SCARPERIA E SAN PIERO – Si è tenuta nella mattinata di martedì 31 gennaio il convegno organizzato dall’associazione Produttori Biologici Mugello sul progetto “Marchio collettivo territoriale biologico Mugello – BIO_MU ” (articolo qui) che ha un costo complessivo di oltre 4 milioni di euro ed ha ottenuto un finanziamento regionale di 1.907.000 euro per investimenti nelle aziende coinvolte e per la creazione e promozione del marchio territoriale.

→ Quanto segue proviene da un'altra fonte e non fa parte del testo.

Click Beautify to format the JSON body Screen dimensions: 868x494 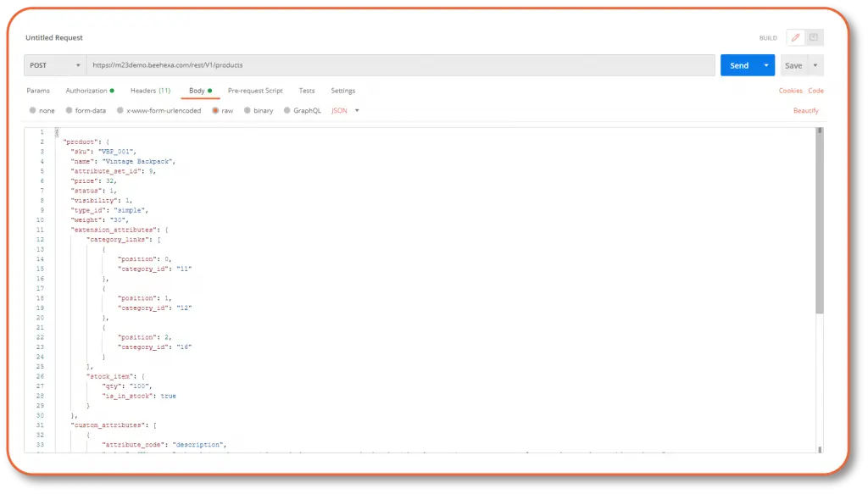tap(805, 110)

“Quello che fa la differenza – ha dichiarato Giuseppe Pietracito Direttore Tecnico di Agriambiente – è che siamo un gruppo di agricoltori e di amici che hanno creato un grande progetto, che ora dobbiamo far conoscere. Saremo presenti al Salone del gusto di Torino e di Firenze e al Sana di Bologna, che è una delle più importanti vetrine del biologico a livello internazionale, e in tante altre fiere in cui potremmo farci conoscere. Siamo a metà percorso – continua – per quanto riguarda il progetto ma, per quanto riguarda la promozione c’è ancora molto da lavorare. Il 2017 sarà un anno importante, soprattutto per l’elaborazione di un marchio distintivo, al quale sta lavorando l’Università. Inoltre stiamo cercando di aumentare la partecipazione dei produttori, per allargare anche il ‘paniere’ di prodotti. Poi è chiaro che la nostra presenza mira soprattutto a certificare un tipo di produzione costituita in termini ed usi della filiera corta. Cambia anche l’offerta, riguardo al biologico, che sarà strutturata per far sì che sia facilmente reperibile”.

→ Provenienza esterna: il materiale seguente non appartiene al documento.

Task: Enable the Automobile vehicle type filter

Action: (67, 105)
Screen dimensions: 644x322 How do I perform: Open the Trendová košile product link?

“Noi- ha spiegato il- siamo quelli in grado di certificare in maniera forte, trasparente e leggibile la nostra produzione. Questa è la nostra caratteristica, ed è così che dovremmo presentarci sul mercato imparando a ‘leggere’ i consumatori ma anche attrezzandoci per fare in modo di essere visibili dai fruitori dei nostri prodotti. Quest’operazione nasce, quindi, di conseguenza ad un’integrazione dello sviluppo territoriale rimanendo sempre quello che siamo: lavoratori. L’idea del biologico è antica e moderna allo stesso tempo ed è un’opportunità che viene dai produttori in primo luogo per proteggere la terra che coltivano ed in seguito per offrire ai clienti un prodotto migliore”.
Anche il presidente dell’Unione dei comuni Federico Ignesti ha appoggiato completamente il progetto.

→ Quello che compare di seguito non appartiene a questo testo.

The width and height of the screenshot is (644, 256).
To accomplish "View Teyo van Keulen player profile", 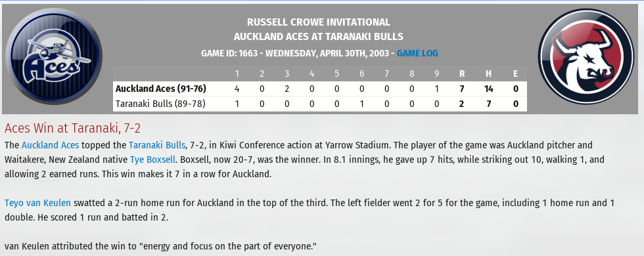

“Come territorio – ha dichiarato Ignesti – da un punto di vista politico c’è sempre stato un grande sostegno per l’attività agricola andando in contro alle esigenze delle attività agricole e degli imprenditori che vogliono investire in questa specificità. Allo stesso tempo la volontà espressa a parole non si è potuta confrontare con le risorse regionali che in quest’ultimo periodo mettono in difficoltà l’aspetto agroalimentare e forestale mugellano. Si tratta di un aspetto importante di sviluppo che dà lavoro e reddito. Per questo credo che la Regione, che ha ripreso la delega all’agricoltura, dovrebbe snellire le procedure e decidere di investire le risorse anche in Mugello. Per quanto ci riguarda staremo vicini alle aziende al massimo delle nostre possibilità”.